## Provided passage
☆ ☆ ☆ ☆

Robert L. Peters

20 January 2011

Death is Not Justice | poster for tomorrow

Paris, France

“Death is Not Justice” exhibitions organised by poster for tomorrow opened in some 50 locations around the world on 10/10/10… exhibiting 100 of the 2094 poster submissions received from 81 different countries. While last year’s initiative was coalescing opposition against the Death Penalty, this year’s focus for poster for tomorrow is “The Right to Education.” View past poster galleries and learn about the latest call for entries here.

Images: It must be stopped by Natalia Lazarashvili, Georgia; We need the time to reflect, Tomoko Miyagawa, Japan; a spread from the available catalogue.


19 January 2011

Quotable quotes…

Winnipeg, Canada

I love quotations, as anyone who spends any time on this blog knows… and perhaps inevitably, I’ve found myself quoted not infrequently—all a part of the give and take of human beings exchanging thoughts in this age of information and ideas. I was pleasantly surprised today (and a little flattered, actually) to hear from Angie Zubrin, another graphic designer here in the ‘Peg, about a video she had discovered online featuring a quote of mine… here.

☆ ☆ ☆ ☆

## Record list

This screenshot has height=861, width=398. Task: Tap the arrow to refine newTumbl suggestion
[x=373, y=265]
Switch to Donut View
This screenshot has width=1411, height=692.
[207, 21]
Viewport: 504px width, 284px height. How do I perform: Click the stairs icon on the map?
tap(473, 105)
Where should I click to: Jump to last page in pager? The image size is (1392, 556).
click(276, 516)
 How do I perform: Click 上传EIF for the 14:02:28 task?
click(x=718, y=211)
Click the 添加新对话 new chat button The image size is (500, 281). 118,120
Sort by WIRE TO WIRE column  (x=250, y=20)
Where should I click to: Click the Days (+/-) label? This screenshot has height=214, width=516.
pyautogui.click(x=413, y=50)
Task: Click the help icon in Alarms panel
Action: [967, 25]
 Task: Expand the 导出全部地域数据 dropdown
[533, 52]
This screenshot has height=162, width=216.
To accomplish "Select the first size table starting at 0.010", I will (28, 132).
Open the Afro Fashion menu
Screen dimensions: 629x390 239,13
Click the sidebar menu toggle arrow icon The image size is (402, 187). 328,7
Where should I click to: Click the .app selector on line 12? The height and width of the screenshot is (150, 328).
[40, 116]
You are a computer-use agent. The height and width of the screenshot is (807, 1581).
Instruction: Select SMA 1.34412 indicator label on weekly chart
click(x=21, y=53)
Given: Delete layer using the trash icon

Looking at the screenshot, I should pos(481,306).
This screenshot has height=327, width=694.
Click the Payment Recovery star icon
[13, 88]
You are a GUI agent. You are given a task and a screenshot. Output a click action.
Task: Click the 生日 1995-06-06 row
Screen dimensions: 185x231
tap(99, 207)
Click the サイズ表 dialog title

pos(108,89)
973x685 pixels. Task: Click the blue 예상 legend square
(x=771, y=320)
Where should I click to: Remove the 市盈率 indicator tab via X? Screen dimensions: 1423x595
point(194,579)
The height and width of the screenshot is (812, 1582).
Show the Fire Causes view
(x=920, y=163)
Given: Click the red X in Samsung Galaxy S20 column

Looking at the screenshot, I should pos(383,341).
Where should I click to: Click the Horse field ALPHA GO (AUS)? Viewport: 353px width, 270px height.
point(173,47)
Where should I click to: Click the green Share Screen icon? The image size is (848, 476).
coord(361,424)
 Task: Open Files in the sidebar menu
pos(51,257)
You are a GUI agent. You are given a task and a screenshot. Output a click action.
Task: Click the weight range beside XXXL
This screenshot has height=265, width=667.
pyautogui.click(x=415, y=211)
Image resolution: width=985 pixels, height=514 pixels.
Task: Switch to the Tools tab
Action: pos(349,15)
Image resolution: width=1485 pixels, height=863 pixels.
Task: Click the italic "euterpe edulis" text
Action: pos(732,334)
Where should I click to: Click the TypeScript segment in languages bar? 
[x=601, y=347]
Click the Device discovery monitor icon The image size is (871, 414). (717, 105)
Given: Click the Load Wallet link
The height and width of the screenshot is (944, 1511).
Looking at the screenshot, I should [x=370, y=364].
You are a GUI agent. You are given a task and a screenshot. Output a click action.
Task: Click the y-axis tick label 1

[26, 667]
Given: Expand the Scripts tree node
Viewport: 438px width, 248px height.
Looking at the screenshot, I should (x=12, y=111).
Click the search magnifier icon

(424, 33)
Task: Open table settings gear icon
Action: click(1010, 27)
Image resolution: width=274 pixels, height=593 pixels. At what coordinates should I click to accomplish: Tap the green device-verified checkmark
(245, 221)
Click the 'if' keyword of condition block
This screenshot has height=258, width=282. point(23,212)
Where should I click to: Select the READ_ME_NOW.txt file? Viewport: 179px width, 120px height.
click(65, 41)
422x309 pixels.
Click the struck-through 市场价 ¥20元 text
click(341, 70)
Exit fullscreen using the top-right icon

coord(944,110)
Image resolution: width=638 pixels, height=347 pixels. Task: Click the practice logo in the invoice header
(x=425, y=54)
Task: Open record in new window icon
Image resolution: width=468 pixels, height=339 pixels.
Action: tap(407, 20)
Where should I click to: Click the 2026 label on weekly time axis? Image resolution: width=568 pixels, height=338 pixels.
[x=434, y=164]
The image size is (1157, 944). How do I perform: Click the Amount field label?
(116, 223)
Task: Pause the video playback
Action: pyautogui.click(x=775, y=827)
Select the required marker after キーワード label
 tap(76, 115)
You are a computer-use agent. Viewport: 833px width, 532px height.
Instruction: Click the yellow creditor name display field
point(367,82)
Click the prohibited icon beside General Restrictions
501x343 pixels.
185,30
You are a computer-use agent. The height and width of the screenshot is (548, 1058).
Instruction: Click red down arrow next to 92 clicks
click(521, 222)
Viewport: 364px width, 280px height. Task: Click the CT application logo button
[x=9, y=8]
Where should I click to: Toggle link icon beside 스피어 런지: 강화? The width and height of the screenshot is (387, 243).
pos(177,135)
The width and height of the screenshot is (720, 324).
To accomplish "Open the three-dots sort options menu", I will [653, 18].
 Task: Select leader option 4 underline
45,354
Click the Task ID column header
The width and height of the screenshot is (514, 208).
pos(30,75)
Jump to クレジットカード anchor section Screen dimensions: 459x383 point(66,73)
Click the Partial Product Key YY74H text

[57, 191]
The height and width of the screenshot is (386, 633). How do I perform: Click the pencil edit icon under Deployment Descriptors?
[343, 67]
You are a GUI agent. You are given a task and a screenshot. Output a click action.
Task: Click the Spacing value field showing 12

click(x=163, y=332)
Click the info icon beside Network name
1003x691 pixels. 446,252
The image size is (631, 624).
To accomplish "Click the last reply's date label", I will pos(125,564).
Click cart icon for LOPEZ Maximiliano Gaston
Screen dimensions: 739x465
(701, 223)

☆ ☆ ☆ ☆

## To-do list
[1] According to the design blog entries, how many countries did the poster submissions come from?
[2] Carry the design blog entries forward from the point where they stop.
The listing has nothing to do with what follows.

## Outputs by task
[1] 81

[2]
18 January 2011

Like the good man said…

.

This is not unlike traditional, bottom-up, first-ascent climbing… you rack up and then start up what you hope will be a fruitful line leading to the summit, no beta, no guarantee. On a good day, those bold initial moves pay off…


17 January 2011

He had a dream…

Memphis, Tennessee…

This is Martin Luther King, Jr. Day, a fitting moment in time to honor the visionary activist and civil rights leader. Earlier today I was sent a link to a compelling clip from the embattled National Public Radio in the U.S.—four minutes well worth listening to (please listen to the end), here.

(thanks Gregor)


16 January 2011

And you are young and life is long and there is time to kill today, and then one day you find ten years have got behind you; no one told you when to run, you missed the starting gun.

Pink Floyd may have got it right, methinks… time flies.


15 January 2011

MM mmm… meme

(meme | rhymes with cream)

Interesting news out yesterday that Toronto entrepreneur Jamie Salter has bought the rights to the image of 1950s Hollywood icon Marilyn Monroe. Salter’s New York-based intellectual property corporation, Authentic Brands Group, is thought to have paid in the area of $50 million for Monroe’s name and likeness. “Marilyn Monroe is recognized around the world as the embodiment of beauty and glamour,” says Salter, CEO of Authentic Brands. “Quite simply, her name and her image have timeless appeal. We feel fortunate to be responsible for the future.”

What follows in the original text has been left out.